Your goal ▸ In the entries below, count every line containing "Collapse". Reply with the number alone.

>>>

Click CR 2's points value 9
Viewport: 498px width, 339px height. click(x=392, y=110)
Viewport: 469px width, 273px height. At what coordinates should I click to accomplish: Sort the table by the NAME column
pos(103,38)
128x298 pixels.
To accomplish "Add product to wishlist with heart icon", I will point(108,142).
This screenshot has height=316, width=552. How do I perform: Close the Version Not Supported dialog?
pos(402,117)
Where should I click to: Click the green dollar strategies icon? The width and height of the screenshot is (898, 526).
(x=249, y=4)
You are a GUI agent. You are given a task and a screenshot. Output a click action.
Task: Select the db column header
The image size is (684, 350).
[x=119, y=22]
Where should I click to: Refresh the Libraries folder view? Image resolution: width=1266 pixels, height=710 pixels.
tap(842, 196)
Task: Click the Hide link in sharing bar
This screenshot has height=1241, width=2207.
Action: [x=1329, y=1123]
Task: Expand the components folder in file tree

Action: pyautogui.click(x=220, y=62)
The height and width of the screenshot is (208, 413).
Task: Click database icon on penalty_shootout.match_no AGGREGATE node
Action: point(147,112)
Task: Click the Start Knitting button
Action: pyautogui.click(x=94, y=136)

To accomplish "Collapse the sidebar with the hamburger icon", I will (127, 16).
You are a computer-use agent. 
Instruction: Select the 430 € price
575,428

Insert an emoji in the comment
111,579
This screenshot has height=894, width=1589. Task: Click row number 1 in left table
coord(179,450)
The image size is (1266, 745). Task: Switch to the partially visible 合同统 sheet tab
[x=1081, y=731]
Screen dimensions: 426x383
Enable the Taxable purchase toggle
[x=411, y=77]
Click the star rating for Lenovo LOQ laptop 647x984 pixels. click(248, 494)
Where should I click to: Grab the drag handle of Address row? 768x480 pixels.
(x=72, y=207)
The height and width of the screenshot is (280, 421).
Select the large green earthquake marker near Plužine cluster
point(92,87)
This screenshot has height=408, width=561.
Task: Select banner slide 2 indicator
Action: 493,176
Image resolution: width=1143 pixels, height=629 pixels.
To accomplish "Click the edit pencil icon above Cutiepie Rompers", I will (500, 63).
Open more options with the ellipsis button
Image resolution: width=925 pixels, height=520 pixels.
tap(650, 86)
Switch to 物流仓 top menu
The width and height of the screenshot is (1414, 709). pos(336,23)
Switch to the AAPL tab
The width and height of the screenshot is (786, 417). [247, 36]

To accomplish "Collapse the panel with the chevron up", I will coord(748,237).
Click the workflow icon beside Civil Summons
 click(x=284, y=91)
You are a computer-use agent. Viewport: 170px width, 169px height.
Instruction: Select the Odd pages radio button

<<<

Result of this exercise ▸ 2